Laura Hollmann, Sprecherin der Staatsanwaltschaft Düsseldorf, beschreibt die Aufgabenverteilung innerhalb der Gruppe grob so: Da habe es neben einzelnen Mitarbeitern der Hildener Teststelle Vermittler und Kuriere gegeben. Diese hätten die Kundenwünsche entgegengenommen und die gefälschten Impfnachweise gegen Bargeld ausgegeben.

Mittäter füllten die gelben Rohlinge in Heimarbeit aus

Ein anderer Kreis von Mittätern füllte in Heimarbeit die gelben Rohlinge der Impfbücher mit allem aus, was in der echten Corona-Welt dazugehört: dem Etikett der Chargennummer beispielsweise, einem nachgemachten Arztstempel und einer akademisch-unleserlichen Paraphe eines niemals anwesenden Impfarztes.

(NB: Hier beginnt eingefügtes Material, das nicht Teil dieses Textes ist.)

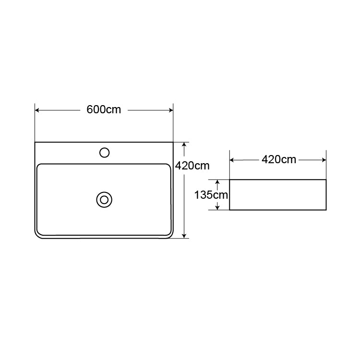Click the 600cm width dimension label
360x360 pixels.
point(104,109)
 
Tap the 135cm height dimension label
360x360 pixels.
point(211,195)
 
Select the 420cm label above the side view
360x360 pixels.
point(279,159)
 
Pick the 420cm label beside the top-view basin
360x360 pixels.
point(192,166)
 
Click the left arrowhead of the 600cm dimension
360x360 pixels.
point(37,110)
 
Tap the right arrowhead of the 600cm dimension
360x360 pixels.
point(171,110)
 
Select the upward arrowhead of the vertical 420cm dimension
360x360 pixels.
point(184,144)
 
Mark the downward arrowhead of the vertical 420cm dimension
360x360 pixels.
point(184,236)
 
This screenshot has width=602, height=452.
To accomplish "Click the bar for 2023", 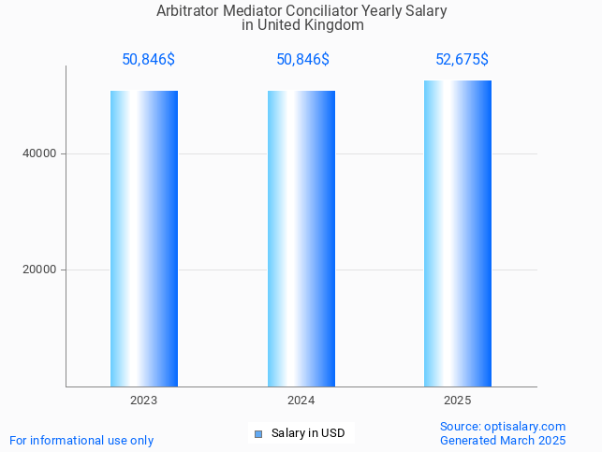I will pyautogui.click(x=144, y=239).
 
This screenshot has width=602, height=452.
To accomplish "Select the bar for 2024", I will pyautogui.click(x=301, y=239).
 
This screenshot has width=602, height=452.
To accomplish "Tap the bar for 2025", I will pyautogui.click(x=458, y=234).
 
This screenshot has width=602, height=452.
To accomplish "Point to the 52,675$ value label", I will pyautogui.click(x=462, y=60).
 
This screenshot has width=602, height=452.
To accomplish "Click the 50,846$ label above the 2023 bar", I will pyautogui.click(x=148, y=60).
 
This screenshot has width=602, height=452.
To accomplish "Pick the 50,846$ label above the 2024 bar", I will pyautogui.click(x=302, y=60).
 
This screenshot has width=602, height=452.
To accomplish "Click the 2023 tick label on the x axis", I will pyautogui.click(x=144, y=401).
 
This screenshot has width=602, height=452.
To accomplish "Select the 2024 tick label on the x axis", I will pyautogui.click(x=301, y=401).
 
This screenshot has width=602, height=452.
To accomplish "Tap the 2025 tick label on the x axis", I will pyautogui.click(x=458, y=401).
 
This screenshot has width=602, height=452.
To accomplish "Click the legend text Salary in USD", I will pyautogui.click(x=308, y=433).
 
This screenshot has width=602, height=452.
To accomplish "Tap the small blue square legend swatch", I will pyautogui.click(x=258, y=433).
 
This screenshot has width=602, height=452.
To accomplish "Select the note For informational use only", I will pyautogui.click(x=81, y=440).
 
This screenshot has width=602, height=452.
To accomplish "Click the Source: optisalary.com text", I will pyautogui.click(x=503, y=427).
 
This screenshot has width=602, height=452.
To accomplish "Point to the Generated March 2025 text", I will pyautogui.click(x=503, y=441).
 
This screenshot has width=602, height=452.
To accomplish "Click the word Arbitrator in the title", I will pyautogui.click(x=188, y=11).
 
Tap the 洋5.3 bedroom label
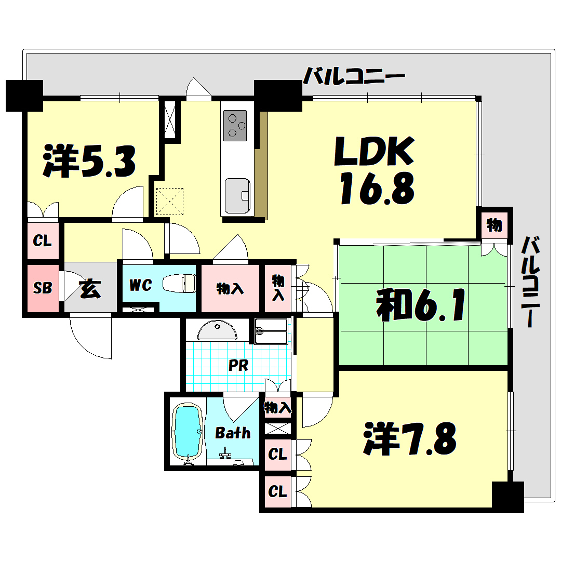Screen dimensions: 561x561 click(x=90, y=162)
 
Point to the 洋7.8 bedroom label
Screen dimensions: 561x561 click(x=410, y=438)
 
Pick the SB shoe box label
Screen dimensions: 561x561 click(x=43, y=288)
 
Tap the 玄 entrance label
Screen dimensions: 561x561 click(x=90, y=289)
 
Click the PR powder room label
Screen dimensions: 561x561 click(x=238, y=365)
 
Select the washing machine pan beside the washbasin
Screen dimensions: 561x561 click(x=271, y=330)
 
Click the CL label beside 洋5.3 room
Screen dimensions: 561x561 click(x=43, y=241)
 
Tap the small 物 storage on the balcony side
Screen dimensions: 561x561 click(x=494, y=225)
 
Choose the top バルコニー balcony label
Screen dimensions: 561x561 click(x=354, y=77)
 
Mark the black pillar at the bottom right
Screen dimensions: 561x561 click(x=507, y=497)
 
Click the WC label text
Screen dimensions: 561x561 click(x=140, y=285)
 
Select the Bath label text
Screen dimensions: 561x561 click(x=233, y=433)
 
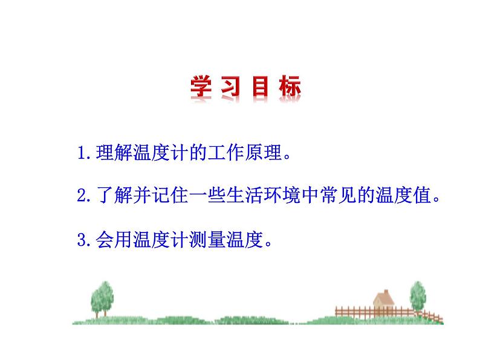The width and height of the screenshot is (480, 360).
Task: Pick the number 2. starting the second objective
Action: (86, 196)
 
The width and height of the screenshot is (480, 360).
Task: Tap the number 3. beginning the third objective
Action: (86, 240)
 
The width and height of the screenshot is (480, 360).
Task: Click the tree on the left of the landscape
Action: (102, 297)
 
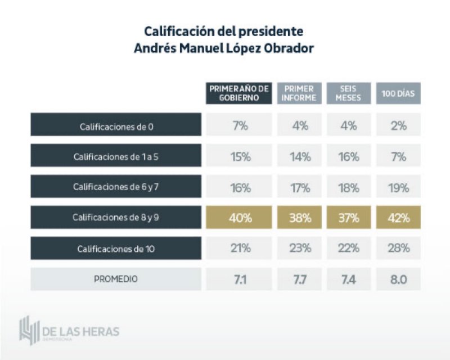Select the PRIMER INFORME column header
pyautogui.click(x=299, y=93)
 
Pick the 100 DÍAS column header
pyautogui.click(x=398, y=93)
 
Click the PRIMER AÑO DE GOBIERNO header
pyautogui.click(x=240, y=93)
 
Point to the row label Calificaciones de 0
pyautogui.click(x=116, y=127)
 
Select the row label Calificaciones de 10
pyautogui.click(x=116, y=248)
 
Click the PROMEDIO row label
pyautogui.click(x=116, y=278)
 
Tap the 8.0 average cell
pyautogui.click(x=398, y=278)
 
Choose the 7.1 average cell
pyautogui.click(x=240, y=278)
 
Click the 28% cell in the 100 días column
pyautogui.click(x=398, y=248)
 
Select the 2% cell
pyautogui.click(x=398, y=126)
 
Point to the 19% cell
pyautogui.click(x=398, y=188)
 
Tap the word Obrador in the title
pyautogui.click(x=287, y=48)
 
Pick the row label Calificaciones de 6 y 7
pyautogui.click(x=116, y=188)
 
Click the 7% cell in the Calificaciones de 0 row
pyautogui.click(x=240, y=126)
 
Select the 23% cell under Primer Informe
pyautogui.click(x=300, y=248)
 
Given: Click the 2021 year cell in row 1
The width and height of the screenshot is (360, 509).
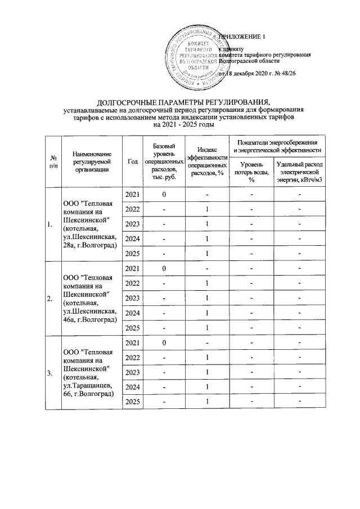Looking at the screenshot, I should click(x=132, y=195).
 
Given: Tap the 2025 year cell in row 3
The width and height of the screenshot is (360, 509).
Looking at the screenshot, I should click(x=132, y=401).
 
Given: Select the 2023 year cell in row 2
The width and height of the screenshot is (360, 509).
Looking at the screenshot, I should click(x=132, y=298).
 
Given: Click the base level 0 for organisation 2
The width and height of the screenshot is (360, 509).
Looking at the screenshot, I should click(x=164, y=268).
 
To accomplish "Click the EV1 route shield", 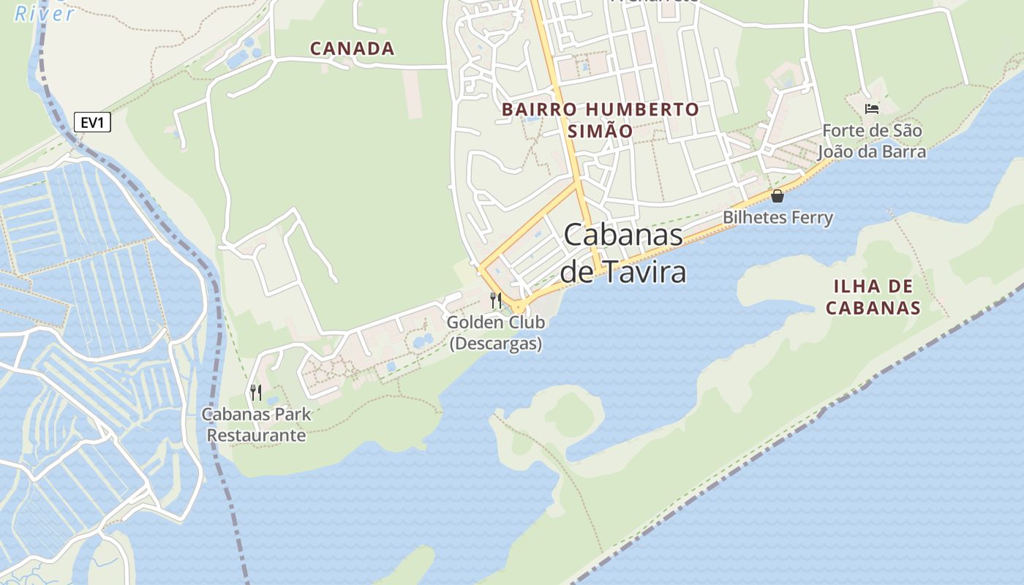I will (x=92, y=122).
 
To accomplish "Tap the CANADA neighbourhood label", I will (x=352, y=49).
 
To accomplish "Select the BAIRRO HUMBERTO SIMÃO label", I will (x=600, y=120).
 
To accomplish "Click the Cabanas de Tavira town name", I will (x=623, y=253).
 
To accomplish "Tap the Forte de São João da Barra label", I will (x=872, y=141).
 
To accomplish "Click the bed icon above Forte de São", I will (x=872, y=109).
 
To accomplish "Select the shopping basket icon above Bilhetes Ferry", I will (x=777, y=196).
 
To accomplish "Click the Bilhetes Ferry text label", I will (x=778, y=217).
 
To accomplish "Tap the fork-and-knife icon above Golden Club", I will (x=496, y=300).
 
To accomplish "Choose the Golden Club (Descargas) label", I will (x=496, y=333).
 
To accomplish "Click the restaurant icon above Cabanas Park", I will (x=256, y=393).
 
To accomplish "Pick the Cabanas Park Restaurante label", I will (x=256, y=425).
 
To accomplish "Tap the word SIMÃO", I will (x=600, y=131).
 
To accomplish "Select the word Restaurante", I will (x=256, y=436).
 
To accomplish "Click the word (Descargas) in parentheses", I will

Über die Apotheke in Düsseldorf hatten die mutmaßlichen Täter offenbar Zugang zum Zertifizierungssystem, das Ausdrucke mit scanbaren QR-Codes generiert. Was die über die Computersysteme der Apotheke hergestellten echten Impfnachweise ohne tatsächlichen Impfschutz gekostet haben, möchten Polizei und Staatsanwaltschaft nicht sagen. Insider sprechen von 50 bis 350 Euro pro Stück.

Offenbar glauben die Ermittlungsbehörden, sehr genaue Vorstellungen vom kriminellen Reibach zu haben, den die Gruppe seit dem 23. August 2021 erzielen konnte. Per richterlichem Beschluss zog die Staatsanwaltschaft 132 000 Euro ein. Dieser „Wertersatz“ soll in etwa dem kriminellen Gewinn entsprechen, den die Gruppe erzielt haben soll. Zudem wurden 45 000 Euro Bargeld und Sachwerte, darunter teure Chronometer-Uhren für insgesamt 15 000 Euro, beschlagnahmt. Bei einem Beschuldigten fanden die Beamten obendrein „gefährliche Gegenstände und verbotene Waffen“. Dazu zählen sie diverse Messer und Schlagringe.

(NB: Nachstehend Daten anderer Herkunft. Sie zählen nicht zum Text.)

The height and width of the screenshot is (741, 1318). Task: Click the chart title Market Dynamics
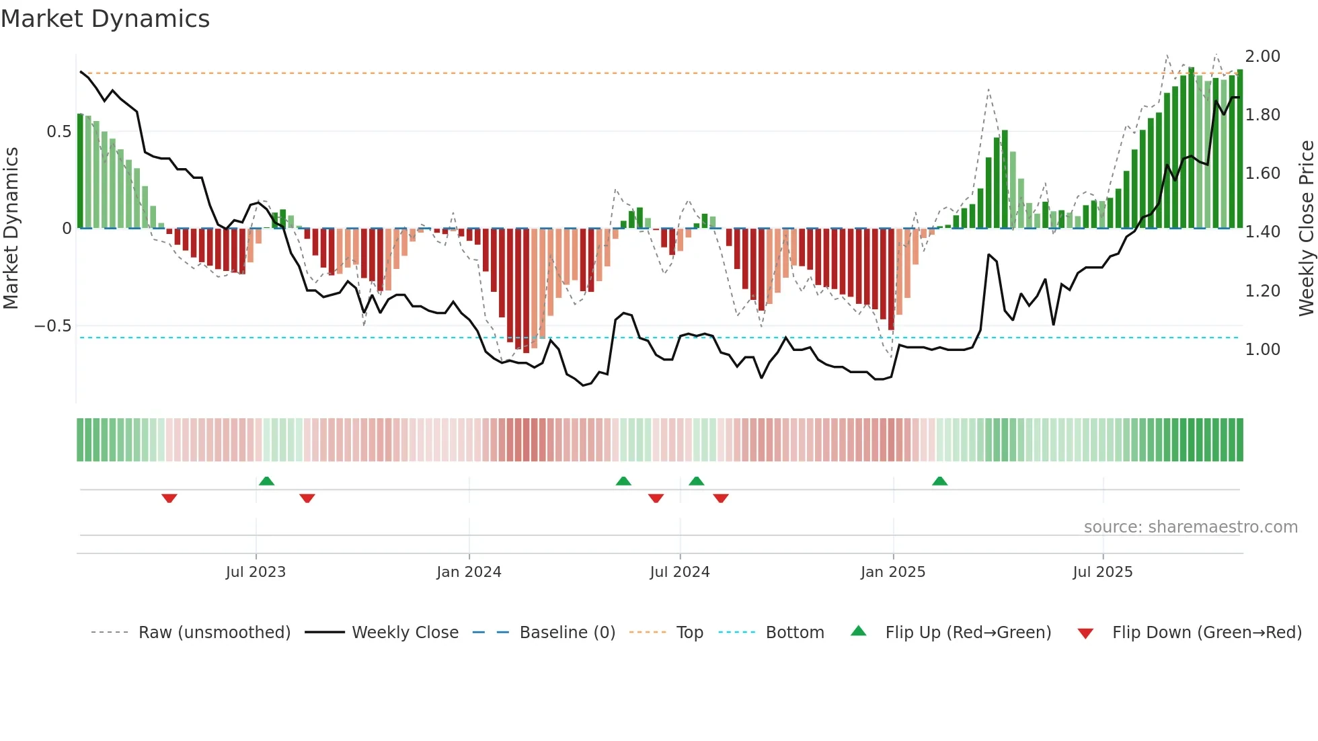point(105,19)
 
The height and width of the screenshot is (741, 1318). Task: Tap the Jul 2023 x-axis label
point(256,572)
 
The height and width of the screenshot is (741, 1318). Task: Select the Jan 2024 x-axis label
point(469,572)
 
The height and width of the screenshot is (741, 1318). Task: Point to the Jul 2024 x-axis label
point(680,572)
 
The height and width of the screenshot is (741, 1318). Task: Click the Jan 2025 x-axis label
point(893,572)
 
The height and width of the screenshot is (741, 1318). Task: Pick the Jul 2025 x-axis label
point(1103,572)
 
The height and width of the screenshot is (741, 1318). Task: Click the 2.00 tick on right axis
point(1262,56)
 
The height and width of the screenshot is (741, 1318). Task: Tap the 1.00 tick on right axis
point(1262,350)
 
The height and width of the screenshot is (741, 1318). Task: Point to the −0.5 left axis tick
point(52,326)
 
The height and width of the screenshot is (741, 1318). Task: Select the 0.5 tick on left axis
point(59,132)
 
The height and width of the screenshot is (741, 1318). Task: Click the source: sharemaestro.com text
point(1190,527)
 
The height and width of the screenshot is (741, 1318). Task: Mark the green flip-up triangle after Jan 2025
point(939,481)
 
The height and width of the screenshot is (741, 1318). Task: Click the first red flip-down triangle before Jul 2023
point(169,498)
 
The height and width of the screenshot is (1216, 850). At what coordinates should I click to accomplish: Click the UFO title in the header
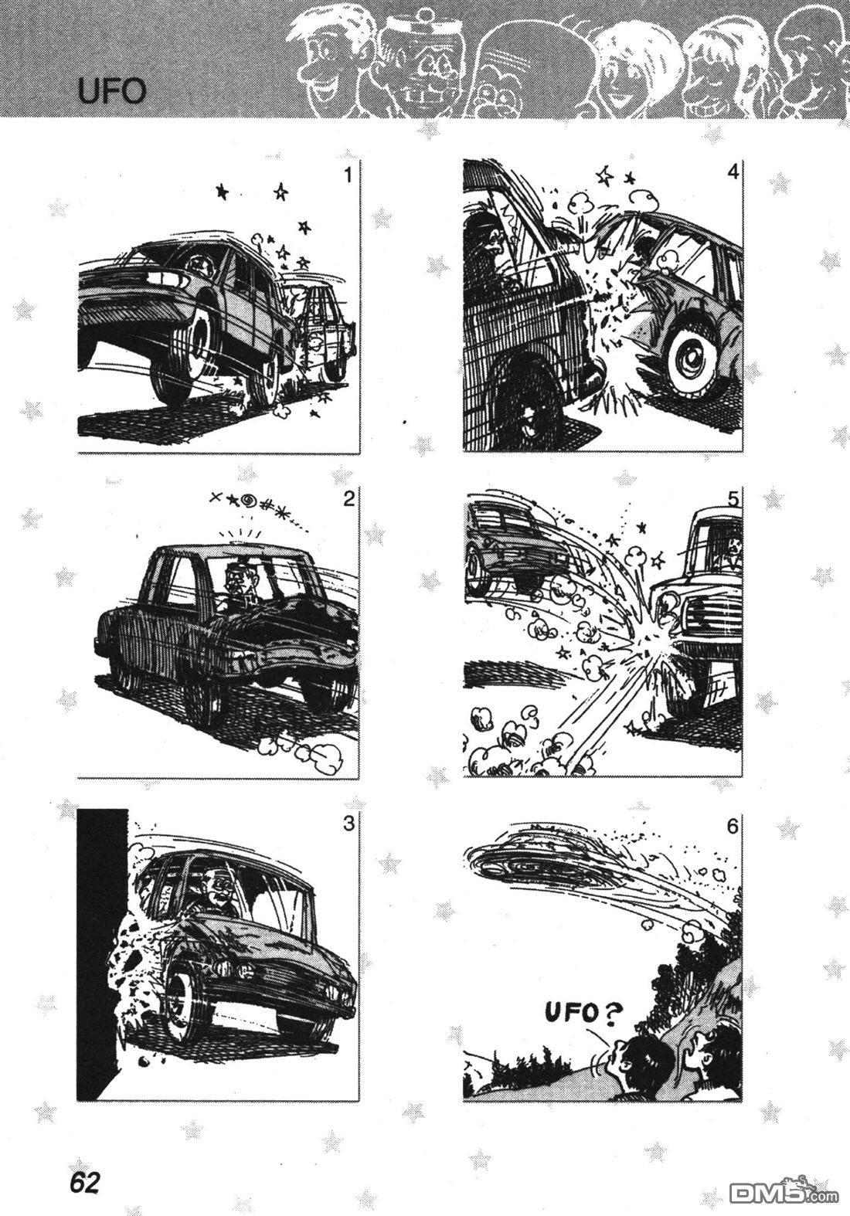tap(112, 92)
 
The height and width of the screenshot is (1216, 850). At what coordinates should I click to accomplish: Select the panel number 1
tap(348, 175)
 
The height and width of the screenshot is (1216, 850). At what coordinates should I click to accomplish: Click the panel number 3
tap(348, 824)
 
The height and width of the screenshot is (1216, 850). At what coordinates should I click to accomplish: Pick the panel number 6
tap(733, 827)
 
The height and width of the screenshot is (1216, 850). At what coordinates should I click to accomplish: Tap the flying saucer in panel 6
tap(535, 861)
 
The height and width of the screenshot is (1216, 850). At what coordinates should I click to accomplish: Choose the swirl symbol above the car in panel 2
tap(250, 501)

Am Ende soll der offenbar ebenso gewinnbringende wie stetige Handel mit gefälschten Impfnachweisen durch einen Kunden aufgeflogen sein. In einem anderen Verfahren sei gegen eine Person ermittelt worden, die mit einem offensichtlich gefälschten Impfnachweis unterwegs gewesen war. Das ist nach einer Gesetzesänderung Ende 2021 kein Kavaliersdelikt mehr. So habe man erfahren, woher die Impfnachweise stammten und startete die Durchsuchungen am Dienstag alle zeitgleich – so hatten die Mitglieder der Gruppe keine Gelegenheit mehr, sich gegenseitig zu warnen.

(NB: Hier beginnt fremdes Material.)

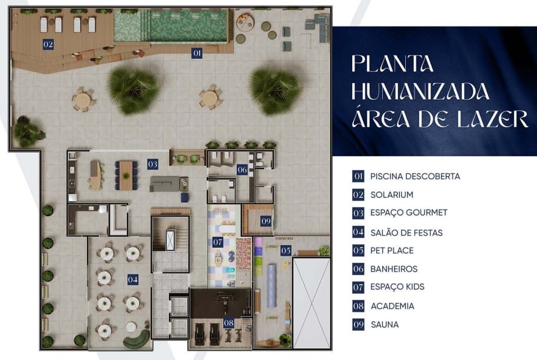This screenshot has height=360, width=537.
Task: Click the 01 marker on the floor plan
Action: [197, 53]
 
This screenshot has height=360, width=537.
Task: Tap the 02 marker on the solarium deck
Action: [48, 44]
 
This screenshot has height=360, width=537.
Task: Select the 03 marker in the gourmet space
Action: [153, 164]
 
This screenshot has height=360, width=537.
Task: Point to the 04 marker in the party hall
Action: [133, 279]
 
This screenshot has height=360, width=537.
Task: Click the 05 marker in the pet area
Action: [286, 250]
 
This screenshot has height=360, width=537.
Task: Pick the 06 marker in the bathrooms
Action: [242, 170]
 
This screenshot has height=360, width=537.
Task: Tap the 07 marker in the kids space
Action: [217, 242]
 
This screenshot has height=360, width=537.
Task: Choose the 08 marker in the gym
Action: [228, 323]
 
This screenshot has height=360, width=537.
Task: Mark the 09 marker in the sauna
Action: [266, 221]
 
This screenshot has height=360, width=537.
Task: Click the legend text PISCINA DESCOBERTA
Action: [415, 176]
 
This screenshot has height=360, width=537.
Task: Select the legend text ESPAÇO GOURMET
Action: [409, 213]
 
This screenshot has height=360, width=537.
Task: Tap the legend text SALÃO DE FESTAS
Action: [406, 233]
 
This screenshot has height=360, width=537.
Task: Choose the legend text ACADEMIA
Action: [392, 306]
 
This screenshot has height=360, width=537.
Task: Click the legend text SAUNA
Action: [384, 324]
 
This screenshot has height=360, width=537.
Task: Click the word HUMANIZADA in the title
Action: [420, 91]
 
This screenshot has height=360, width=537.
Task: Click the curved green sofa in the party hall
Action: [136, 338]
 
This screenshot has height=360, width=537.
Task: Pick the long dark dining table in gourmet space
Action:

An der Teststelle in Hilden hing am Dienstagnachmittag lediglich ein handgeschriebener Zettel: „Heute wegen technisch. Probleme geschlossen“. Für Staatsanwaltschaft und Polizei geht die Arbeit indes weiter. Die beschlagnahmten Mobiltelefone müssen ausgewertet werden. Zudem wollen sich die Beamten intensiv mit den Beschuldigten unterhalten. Noch ist ungewiss, ob sich daraus Ansätze für weitere Ermittlungen und Verfahren ergeben.